◆ Problem: In the records below, format the lines from the one containing "Given: Click the chevron" up to and including the one containing "Looking at the screenshot, I should (103, 295)." as a Markdown table with the columns Row and Line, numbering each row and omitting blank lines.

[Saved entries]
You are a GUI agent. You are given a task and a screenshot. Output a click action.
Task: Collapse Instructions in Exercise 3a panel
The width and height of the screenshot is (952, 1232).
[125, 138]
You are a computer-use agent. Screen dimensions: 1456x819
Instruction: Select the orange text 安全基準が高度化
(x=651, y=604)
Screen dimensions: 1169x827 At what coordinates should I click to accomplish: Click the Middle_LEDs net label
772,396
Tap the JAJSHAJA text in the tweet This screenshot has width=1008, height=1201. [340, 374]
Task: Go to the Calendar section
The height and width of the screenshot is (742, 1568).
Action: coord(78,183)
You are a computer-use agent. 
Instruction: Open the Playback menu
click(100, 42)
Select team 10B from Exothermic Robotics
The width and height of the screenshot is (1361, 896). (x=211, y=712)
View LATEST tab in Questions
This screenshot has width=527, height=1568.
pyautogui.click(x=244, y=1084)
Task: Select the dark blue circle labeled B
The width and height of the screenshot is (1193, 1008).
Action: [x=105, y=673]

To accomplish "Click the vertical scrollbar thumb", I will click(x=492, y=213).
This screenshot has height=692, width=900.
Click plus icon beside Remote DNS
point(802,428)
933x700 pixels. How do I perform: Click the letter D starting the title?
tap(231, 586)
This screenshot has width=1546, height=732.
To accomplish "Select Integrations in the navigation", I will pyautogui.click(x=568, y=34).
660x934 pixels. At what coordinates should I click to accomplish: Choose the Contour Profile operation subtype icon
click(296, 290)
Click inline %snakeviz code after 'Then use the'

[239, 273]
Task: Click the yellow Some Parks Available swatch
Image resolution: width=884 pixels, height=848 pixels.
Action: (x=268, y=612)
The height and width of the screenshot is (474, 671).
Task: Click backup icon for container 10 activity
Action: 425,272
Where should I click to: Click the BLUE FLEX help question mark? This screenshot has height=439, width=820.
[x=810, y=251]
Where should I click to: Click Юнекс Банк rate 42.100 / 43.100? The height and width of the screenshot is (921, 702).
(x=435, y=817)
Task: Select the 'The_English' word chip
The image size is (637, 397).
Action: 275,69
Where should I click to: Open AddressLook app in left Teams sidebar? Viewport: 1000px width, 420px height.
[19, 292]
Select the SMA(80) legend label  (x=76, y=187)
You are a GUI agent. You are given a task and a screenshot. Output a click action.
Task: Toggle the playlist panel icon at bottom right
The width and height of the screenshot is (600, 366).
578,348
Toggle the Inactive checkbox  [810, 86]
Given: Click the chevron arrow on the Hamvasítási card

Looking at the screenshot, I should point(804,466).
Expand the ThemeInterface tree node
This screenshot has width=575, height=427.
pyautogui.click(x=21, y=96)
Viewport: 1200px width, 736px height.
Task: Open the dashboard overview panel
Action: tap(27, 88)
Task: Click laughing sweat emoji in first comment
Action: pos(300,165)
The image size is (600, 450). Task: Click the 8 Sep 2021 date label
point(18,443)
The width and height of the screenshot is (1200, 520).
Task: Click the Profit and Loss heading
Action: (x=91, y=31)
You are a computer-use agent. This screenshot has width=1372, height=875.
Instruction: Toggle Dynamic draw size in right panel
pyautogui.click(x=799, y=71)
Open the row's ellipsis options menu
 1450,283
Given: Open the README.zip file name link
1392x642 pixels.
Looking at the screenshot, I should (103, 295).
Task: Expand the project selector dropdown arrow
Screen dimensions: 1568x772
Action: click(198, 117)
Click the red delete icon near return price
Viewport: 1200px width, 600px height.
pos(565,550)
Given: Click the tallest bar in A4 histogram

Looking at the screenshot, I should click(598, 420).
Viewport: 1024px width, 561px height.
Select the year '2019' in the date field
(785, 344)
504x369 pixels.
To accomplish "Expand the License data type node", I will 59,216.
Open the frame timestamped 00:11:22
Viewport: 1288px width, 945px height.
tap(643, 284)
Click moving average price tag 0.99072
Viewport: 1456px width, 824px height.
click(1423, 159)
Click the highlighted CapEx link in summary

◆ Task response:
| Row | Line |
|---|---|
| 1 | Given: Click the chevron arrow on the Hamvasítási card |
| 2 | Looking at the screenshot, I should point(804,466). |
| 3 | Expand the ThemeInterface tree node |
| 4 | This screenshot has width=575, height=427. |
| 5 | pyautogui.click(x=21, y=96) |
| 6 | Viewport: 1200px width, 736px height. |
| 7 | Task: Open the dashboard overview panel |
| 8 | Action: tap(27, 88) |
| 9 | Task: Click laughing sweat emoji in first comment |
| 10 | Action: pos(300,165) |
| 11 | The image size is (600, 450). Task: Click the 8 Sep 2021 date label |
| 12 | point(18,443) |
| 13 | The width and height of the screenshot is (1200, 520). |
| 14 | Task: Click the Profit and Loss heading |
| 15 | Action: (x=91, y=31) |
| 16 | You are a computer-use agent. This screenshot has width=1372, height=875. |
| 17 | Instruction: Toggle Dynamic draw size in right panel |
| 18 | pyautogui.click(x=799, y=71) |
| 19 | Open the row's ellipsis options menu |
| 20 |  1450,283 |
| 21 | Given: Open the README.zip file name link |
| 22 | 1392x642 pixels. |
| 23 | Looking at the screenshot, I should (103, 295). |